Campaign launched to put more South Asians on UK radio
A new campaign has been launched by a group of individuals wanting to highlight the lack of British South Asians on radio in the UK.
South Asian Audio Creatives (SAAC) claim British South Asian radio creatives are massively underrepresented in mainstream radio, and have created some images to show how many are on-air.
Research by the group shows there are just four presenters of South Asian origin across the major commercial national stations.
While at the BBC, Radio 1 and 2 have no British Asian presenters on a full time basis while 5 Live has a presenter of South Asian origin in its daytime line-up with another starting in the new year.
SAAC says BBC Radio 4 stands out on the national radio landscape as possibly the only station that has fully embraced British Asians and the contribution they have made to British culture and society.
We are highlighting the massive under-representation of South Asian presenters on mainstream radio in the UK. pic.twitter.com/5DSKgq0Ym7
— South Asian Audio Creatives (@SouthAsianAudio) December 7, 2020
Says Am Golhar, Media Voice & Creative Entrepreneur for SAAC: “It’s Important to recognise that there is an issue, but more importantly to resolve this now and for our future generations. It’s humiliating to see the amount of talent out there with British South Asians being almost completely overlooked by radio bosses.
“We need integration, not segregation”.
With almost two decades in the business, BBC Asian Network radio presenter, journalist and DJ Bobby Friction adds: “I started on national radio 18 years ago and to see almost no progression across the industry in nearly two decades is quite frankly depressing. What does this say about us as an industry and as a society in general?”
Also lending his voice to the SAAC campaign is Asian broadcasting professional Mark Machado, Head of Production at 11-29 Media. Says Mark: “It’s shameful that so many large radio stations in the UK think it’s OK to employ us in IT, legal and finance departments but we aren’t trusted to express our stories and experiences on the mic. Hopefully, these shocking revelations will lead to rapid change.”

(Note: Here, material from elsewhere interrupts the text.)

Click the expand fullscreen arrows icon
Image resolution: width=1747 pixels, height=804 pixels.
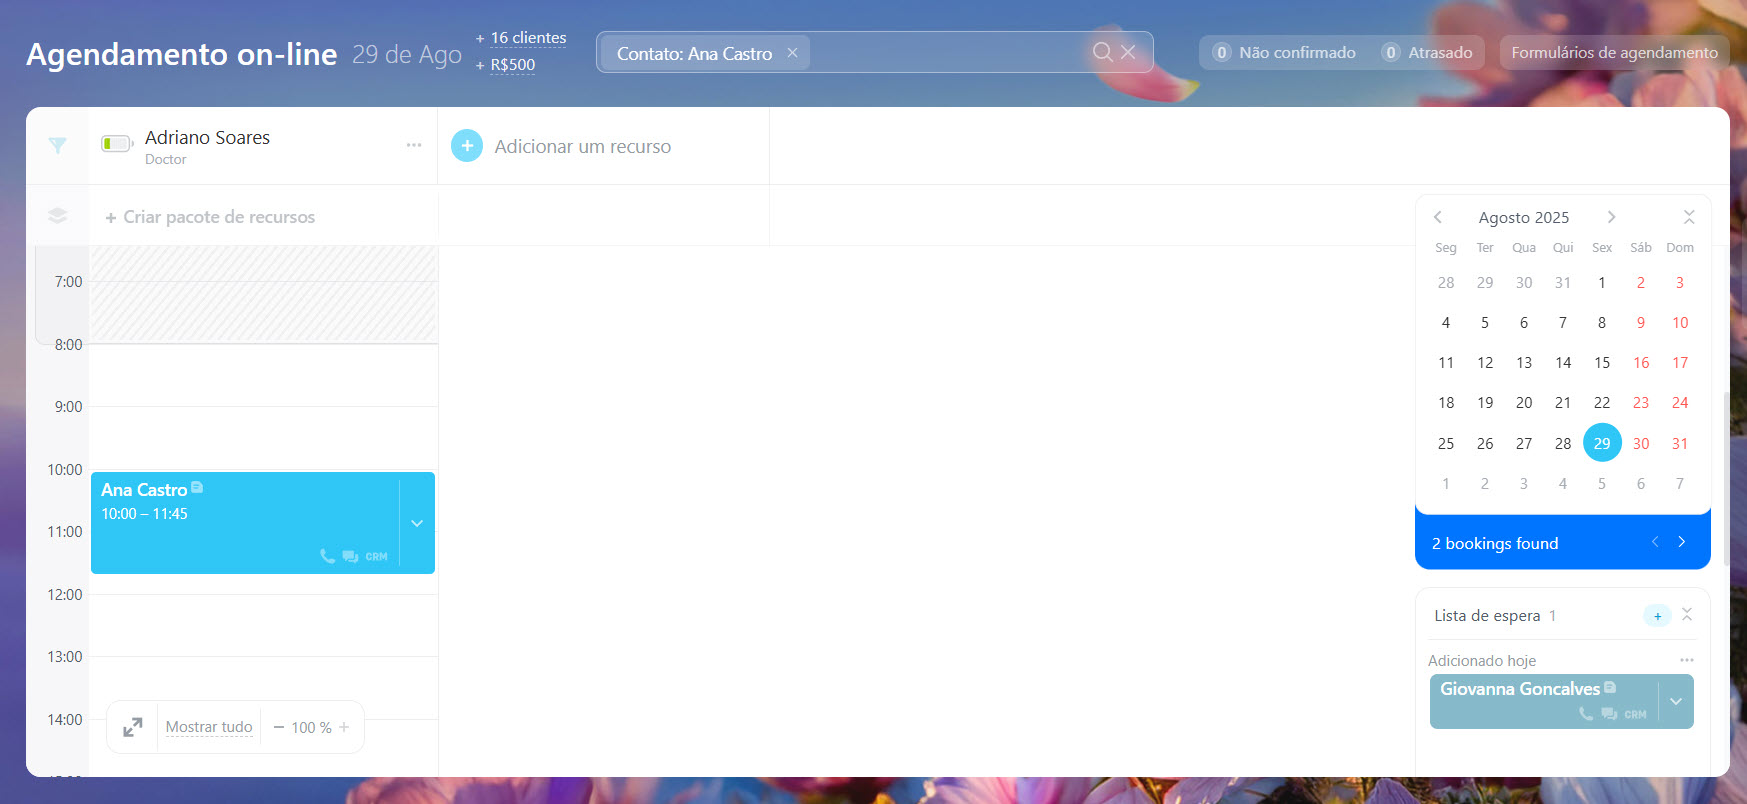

A final word comes from Sone Palda, Director of Westside Radio and Westside Talent: “It’s massively disappointing seeing these current figures. I was part of setting up the UK’s first Asian youth station back in 2000 – BBA Radio – where we developed many South Asian broadcasters that went on to present on some of the biggest stations in the UK. It’s a big shame that such little progress has been made in the 20 years following BBA Radio for South Asian presenters.
“Through my own work in radio, both as a station manager and as a talent agent, I believe that from this point onwards we can really help to create change by working more closely together with the leading broadcasters.”